- Given problem
Extract all of the entries below and reproduce every line verbatim.

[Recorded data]
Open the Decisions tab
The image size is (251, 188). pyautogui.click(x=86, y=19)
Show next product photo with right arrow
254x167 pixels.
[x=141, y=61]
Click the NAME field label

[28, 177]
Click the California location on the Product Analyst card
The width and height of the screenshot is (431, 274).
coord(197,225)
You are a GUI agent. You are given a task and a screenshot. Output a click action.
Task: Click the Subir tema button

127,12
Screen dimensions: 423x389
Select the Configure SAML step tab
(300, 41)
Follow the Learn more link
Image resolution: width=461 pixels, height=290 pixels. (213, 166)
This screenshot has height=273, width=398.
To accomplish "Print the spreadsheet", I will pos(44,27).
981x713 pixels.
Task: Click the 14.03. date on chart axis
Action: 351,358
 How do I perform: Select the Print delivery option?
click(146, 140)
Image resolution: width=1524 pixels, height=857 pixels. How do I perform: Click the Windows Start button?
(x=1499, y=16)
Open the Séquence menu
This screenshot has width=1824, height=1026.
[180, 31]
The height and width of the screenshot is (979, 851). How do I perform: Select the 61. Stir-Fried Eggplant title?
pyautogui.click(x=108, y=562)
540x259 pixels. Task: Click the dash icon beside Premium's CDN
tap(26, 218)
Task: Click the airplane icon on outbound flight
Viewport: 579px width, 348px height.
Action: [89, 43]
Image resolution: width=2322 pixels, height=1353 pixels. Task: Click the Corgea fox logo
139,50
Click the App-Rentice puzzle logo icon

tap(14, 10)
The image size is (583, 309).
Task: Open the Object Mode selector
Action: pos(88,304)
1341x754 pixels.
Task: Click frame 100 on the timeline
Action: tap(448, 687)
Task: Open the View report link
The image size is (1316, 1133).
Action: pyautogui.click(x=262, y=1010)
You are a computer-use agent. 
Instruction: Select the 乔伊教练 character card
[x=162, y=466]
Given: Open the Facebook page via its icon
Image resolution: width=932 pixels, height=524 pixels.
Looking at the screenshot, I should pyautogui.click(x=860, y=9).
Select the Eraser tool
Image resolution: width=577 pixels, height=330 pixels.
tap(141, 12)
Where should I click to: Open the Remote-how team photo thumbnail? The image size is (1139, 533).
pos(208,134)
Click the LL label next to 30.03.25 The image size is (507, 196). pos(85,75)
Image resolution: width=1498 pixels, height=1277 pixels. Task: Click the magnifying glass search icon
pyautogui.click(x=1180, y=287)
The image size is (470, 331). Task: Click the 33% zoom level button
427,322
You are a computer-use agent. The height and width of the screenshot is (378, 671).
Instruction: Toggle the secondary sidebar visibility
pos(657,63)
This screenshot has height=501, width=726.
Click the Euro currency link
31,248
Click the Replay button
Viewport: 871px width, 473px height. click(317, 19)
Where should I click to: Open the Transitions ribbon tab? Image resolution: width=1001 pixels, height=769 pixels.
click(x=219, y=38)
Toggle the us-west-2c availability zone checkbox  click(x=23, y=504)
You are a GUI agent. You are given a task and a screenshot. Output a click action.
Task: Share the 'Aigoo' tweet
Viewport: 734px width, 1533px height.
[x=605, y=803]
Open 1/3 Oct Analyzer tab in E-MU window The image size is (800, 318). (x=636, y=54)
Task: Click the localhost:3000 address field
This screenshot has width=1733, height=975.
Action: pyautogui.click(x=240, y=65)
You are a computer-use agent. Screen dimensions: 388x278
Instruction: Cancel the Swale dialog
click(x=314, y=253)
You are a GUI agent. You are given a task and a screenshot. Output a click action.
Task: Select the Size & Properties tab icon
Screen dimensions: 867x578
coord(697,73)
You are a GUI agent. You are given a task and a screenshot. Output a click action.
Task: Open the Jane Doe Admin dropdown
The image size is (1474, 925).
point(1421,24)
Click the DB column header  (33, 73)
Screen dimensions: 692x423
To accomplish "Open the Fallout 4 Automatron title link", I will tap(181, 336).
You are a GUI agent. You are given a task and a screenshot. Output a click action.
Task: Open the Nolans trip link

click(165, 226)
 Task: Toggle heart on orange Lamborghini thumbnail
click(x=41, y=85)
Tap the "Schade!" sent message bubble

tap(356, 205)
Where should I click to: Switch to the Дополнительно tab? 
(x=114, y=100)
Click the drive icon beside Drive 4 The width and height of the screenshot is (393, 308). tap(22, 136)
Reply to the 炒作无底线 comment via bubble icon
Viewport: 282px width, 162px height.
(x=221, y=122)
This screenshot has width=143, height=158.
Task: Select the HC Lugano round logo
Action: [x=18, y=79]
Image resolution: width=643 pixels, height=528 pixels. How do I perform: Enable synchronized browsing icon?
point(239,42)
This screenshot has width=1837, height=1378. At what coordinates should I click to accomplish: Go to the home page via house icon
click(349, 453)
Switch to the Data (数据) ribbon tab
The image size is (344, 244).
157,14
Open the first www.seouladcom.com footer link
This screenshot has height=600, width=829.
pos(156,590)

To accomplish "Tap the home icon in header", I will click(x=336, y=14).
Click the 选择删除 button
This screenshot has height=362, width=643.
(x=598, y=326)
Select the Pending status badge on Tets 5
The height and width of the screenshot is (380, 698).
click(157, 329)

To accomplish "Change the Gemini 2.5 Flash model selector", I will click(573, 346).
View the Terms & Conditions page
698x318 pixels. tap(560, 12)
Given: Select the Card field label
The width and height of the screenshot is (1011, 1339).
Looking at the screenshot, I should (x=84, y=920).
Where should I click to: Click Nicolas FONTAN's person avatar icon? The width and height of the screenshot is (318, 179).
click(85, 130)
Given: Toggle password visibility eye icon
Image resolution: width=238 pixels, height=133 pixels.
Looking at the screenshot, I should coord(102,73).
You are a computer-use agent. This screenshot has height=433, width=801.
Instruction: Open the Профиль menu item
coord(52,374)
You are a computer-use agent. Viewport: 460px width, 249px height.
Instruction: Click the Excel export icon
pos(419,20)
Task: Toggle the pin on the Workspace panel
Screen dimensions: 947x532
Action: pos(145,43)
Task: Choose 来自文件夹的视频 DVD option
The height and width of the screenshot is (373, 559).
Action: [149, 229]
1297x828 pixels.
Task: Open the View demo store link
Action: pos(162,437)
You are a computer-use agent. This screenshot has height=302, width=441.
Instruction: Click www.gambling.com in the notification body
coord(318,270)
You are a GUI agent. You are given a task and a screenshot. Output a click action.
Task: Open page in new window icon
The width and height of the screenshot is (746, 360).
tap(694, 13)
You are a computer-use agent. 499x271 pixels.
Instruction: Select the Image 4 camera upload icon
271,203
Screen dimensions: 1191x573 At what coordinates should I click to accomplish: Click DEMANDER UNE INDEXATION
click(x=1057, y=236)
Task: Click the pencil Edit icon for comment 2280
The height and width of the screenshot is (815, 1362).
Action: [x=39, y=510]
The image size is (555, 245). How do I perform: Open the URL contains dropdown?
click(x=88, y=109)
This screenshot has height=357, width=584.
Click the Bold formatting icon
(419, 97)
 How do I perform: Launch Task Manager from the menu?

- Written reply
Open the Decisions tab
The image size is (251, 188). pyautogui.click(x=86, y=19)
Show next product photo with right arrow
254x167 pixels.
[x=141, y=61]
Click the NAME field label

[28, 177]
Click the California location on the Product Analyst card
The width and height of the screenshot is (431, 274).
coord(197,225)
You are a GUI agent. You are given a task and a screenshot. Output a click action.
Task: Click the Subir tema button

127,12
Screen dimensions: 423x389
Select the Configure SAML step tab
(300, 41)
Follow the Learn more link
Image resolution: width=461 pixels, height=290 pixels. (213, 166)
This screenshot has height=273, width=398.
To accomplish "Print the spreadsheet", I will pos(44,27).
981x713 pixels.
Task: Click the 14.03. date on chart axis
Action: 351,358
 How do I perform: Select the Print delivery option?
click(146, 140)
Image resolution: width=1524 pixels, height=857 pixels. How do I perform: Click the Windows Start button?
(x=1499, y=16)
Open the Séquence menu
This screenshot has width=1824, height=1026.
[180, 31]
The height and width of the screenshot is (979, 851). How do I perform: Select the 61. Stir-Fried Eggplant title?
pyautogui.click(x=108, y=562)
540x259 pixels. Task: Click the dash icon beside Premium's CDN
tap(26, 218)
Task: Click the airplane icon on outbound flight
Viewport: 579px width, 348px height.
Action: [89, 43]
Image resolution: width=2322 pixels, height=1353 pixels. Task: Click the Corgea fox logo
139,50
Click the App-Rentice puzzle logo icon

tap(14, 10)
The image size is (583, 309).
Task: Open the Object Mode selector
Action: pos(88,304)
1341x754 pixels.
Task: Click frame 100 on the timeline
Action: tap(448, 687)
Task: Open the View report link
The image size is (1316, 1133).
Action: pyautogui.click(x=262, y=1010)
You are a computer-use agent. 
Instruction: Select the 乔伊教练 character card
[x=162, y=466]
Given: Open the Facebook page via its icon
Image resolution: width=932 pixels, height=524 pixels.
Looking at the screenshot, I should pyautogui.click(x=860, y=9).
Select the Eraser tool
Image resolution: width=577 pixels, height=330 pixels.
tap(141, 12)
Where should I click to: Open the Remote-how team photo thumbnail? The image size is (1139, 533).
pos(208,134)
Click the LL label next to 30.03.25 The image size is (507, 196). pos(85,75)
Image resolution: width=1498 pixels, height=1277 pixels. Task: Click the magnifying glass search icon
pyautogui.click(x=1180, y=287)
The image size is (470, 331). Task: Click the 33% zoom level button
427,322
You are a computer-use agent. The height and width of the screenshot is (378, 671).
Instruction: Toggle the secondary sidebar visibility
pos(657,63)
This screenshot has height=501, width=726.
Click the Euro currency link
31,248
Click the Replay button
Viewport: 871px width, 473px height. click(317, 19)
Where should I click to: Open the Transitions ribbon tab? Image resolution: width=1001 pixels, height=769 pixels.
click(x=219, y=38)
Toggle the us-west-2c availability zone checkbox  click(x=23, y=504)
You are a GUI agent. You are given a task and a screenshot. Output a click action.
Task: Share the 'Aigoo' tweet
Viewport: 734px width, 1533px height.
[x=605, y=803]
Open 1/3 Oct Analyzer tab in E-MU window The image size is (800, 318). (x=636, y=54)
Task: Click the localhost:3000 address field
This screenshot has width=1733, height=975.
Action: pyautogui.click(x=240, y=65)
You are a computer-use agent. Screen dimensions: 388x278
Instruction: Cancel the Swale dialog
click(x=314, y=253)
You are a GUI agent. You are given a task and a screenshot. Output a click action.
Task: Select the Size & Properties tab icon
Screen dimensions: 867x578
coord(697,73)
You are a GUI agent. You are given a task and a screenshot. Output a click action.
Task: Open the Jane Doe Admin dropdown
The image size is (1474, 925).
point(1421,24)
Click the DB column header  (33, 73)
Screen dimensions: 692x423
To accomplish "Open the Fallout 4 Automatron title link", I will tap(181, 336).
You are a GUI agent. You are given a task and a screenshot. Output a click action.
Task: Open the Nolans trip link

click(165, 226)
 Task: Toggle heart on orange Lamborghini thumbnail
click(x=41, y=85)
Tap the "Schade!" sent message bubble

tap(356, 205)
Where should I click to: Switch to the Дополнительно tab? 
(x=114, y=100)
Click the drive icon beside Drive 4 The width and height of the screenshot is (393, 308). tap(22, 136)
Reply to the 炒作无底线 comment via bubble icon
Viewport: 282px width, 162px height.
(x=221, y=122)
This screenshot has width=143, height=158.
Task: Select the HC Lugano round logo
Action: [x=18, y=79]
Image resolution: width=643 pixels, height=528 pixels. How do I perform: Enable synchronized browsing icon?
point(239,42)
This screenshot has width=1837, height=1378. At what coordinates should I click to accomplish: Go to the home page via house icon
click(349, 453)
Switch to the Data (数据) ribbon tab
The image size is (344, 244).
157,14
Open the first www.seouladcom.com footer link
This screenshot has height=600, width=829.
pos(156,590)

To accomplish "Tap the home icon in header", I will click(x=336, y=14).
Click the 选择删除 button
This screenshot has height=362, width=643.
(x=598, y=326)
Select the Pending status badge on Tets 5
The height and width of the screenshot is (380, 698).
click(157, 329)

To accomplish "Change the Gemini 2.5 Flash model selector", I will click(573, 346).
View the Terms & Conditions page
698x318 pixels. tap(560, 12)
Given: Select the Card field label
The width and height of the screenshot is (1011, 1339).
Looking at the screenshot, I should (x=84, y=920).
Where should I click to: Click Nicolas FONTAN's person avatar icon? The width and height of the screenshot is (318, 179).
click(85, 130)
Given: Toggle password visibility eye icon
Image resolution: width=238 pixels, height=133 pixels.
Looking at the screenshot, I should coord(102,73).
You are a computer-use agent. This screenshot has height=433, width=801.
Instruction: Open the Профиль menu item
coord(52,374)
You are a computer-use agent. Viewport: 460px width, 249px height.
Instruction: Click the Excel export icon
pos(419,20)
Task: Toggle the pin on the Workspace panel
Screen dimensions: 947x532
Action: pos(145,43)
Task: Choose 来自文件夹的视频 DVD option
The height and width of the screenshot is (373, 559).
Action: [149, 229]
1297x828 pixels.
Task: Open the View demo store link
Action: pos(162,437)
You are a computer-use agent. This screenshot has height=302, width=441.
Instruction: Click www.gambling.com in the notification body
coord(318,270)
You are a GUI agent. You are given a task and a screenshot. Output a click action.
Task: Open page in new window icon
The width and height of the screenshot is (746, 360).
tap(694, 13)
You are a computer-use agent. 499x271 pixels.
Instruction: Select the Image 4 camera upload icon
271,203
Screen dimensions: 1191x573 At what coordinates should I click to accomplish: Click DEMANDER UNE INDEXATION
click(x=1057, y=236)
Task: Click the pencil Edit icon for comment 2280
The height and width of the screenshot is (815, 1362).
Action: [x=39, y=510]
The image size is (555, 245). How do I perform: Open the URL contains dropdown?
click(x=88, y=109)
This screenshot has height=357, width=584.
Click the Bold formatting icon
(419, 97)
 How do I perform: Launch Task Manager from the menu?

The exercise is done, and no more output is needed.